**Instructions to follow**:
Begin at the line containing "You are a GUI" in the data below and go on through the line containing "Выводы сделаны, меры", repeating each line exactly; include both ends and no other line.

**Material provided**:
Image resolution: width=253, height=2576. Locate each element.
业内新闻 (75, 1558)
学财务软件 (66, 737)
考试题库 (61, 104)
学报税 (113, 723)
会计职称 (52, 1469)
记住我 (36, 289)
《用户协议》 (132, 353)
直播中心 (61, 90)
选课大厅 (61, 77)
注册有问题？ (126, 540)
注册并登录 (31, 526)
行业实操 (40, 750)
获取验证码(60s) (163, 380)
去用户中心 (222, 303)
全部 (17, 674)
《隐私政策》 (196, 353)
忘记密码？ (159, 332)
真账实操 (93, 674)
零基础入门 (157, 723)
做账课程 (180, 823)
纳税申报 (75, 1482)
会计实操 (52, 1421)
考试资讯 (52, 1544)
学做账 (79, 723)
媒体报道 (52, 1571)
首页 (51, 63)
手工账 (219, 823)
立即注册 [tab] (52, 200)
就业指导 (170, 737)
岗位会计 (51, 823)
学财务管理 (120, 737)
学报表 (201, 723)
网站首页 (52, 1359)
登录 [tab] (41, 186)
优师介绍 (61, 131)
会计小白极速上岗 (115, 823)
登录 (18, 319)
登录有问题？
...
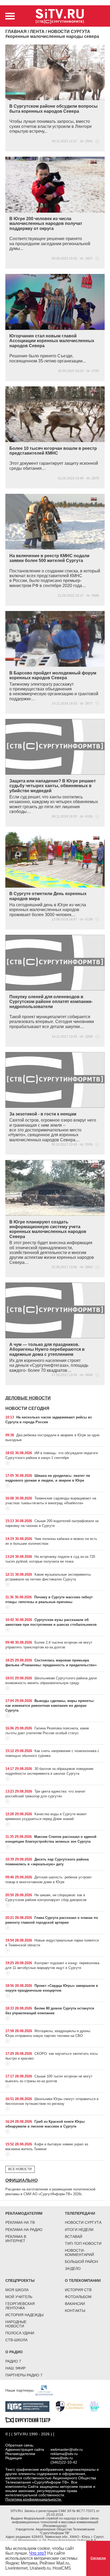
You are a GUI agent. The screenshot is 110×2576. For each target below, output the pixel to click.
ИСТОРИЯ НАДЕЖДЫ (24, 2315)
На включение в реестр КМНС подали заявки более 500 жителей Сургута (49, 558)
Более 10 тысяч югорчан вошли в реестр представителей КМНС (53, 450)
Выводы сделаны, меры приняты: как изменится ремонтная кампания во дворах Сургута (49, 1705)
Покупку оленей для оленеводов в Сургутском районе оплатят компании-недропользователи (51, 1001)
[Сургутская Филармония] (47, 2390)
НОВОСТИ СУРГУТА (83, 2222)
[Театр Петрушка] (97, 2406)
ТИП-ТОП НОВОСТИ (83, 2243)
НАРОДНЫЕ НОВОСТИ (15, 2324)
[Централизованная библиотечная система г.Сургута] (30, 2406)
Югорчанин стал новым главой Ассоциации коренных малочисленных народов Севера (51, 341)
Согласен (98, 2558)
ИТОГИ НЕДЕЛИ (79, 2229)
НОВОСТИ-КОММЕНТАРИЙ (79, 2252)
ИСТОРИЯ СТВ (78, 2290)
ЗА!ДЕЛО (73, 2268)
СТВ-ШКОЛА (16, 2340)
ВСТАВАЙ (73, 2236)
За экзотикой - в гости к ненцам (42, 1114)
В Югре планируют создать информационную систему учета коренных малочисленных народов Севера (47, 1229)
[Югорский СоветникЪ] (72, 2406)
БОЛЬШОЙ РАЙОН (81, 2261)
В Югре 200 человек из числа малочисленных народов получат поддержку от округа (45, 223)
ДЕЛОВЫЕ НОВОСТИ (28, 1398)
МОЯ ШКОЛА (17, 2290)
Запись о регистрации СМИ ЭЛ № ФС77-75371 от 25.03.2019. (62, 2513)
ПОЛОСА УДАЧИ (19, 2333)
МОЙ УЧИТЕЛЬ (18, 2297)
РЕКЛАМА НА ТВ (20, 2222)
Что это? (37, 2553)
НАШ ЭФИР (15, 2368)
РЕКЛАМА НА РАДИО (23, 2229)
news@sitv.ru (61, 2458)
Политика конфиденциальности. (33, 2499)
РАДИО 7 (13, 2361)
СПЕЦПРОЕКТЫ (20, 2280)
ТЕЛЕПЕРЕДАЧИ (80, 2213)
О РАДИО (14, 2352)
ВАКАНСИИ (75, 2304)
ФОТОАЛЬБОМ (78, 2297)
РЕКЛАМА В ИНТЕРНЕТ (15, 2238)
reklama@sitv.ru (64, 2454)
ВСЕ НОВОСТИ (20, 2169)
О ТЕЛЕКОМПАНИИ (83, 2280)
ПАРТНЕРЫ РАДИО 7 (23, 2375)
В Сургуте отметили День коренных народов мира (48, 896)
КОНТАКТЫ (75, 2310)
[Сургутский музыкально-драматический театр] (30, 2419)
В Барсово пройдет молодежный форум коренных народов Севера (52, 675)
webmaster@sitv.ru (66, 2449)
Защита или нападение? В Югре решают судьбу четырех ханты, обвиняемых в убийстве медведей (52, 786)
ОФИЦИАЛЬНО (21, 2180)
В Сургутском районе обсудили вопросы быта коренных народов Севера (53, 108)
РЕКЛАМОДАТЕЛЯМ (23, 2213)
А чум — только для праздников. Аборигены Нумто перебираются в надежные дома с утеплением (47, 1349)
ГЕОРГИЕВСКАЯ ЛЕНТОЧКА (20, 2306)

**Exercise output**:
You are a GUI agent. The screenshot is 110×2576. For each target below, output the pixel to click.
ИСТОРИЯ НАДЕЖДЫ (24, 2315)
На включение в реестр КМНС подали заявки более 500 жителей Сургута (49, 558)
Более 10 тысяч югорчан вошли в реестр представителей КМНС (53, 450)
Выводы сделаны, меры приняты: как изменится ремонтная кампания во дворах Сургута (49, 1705)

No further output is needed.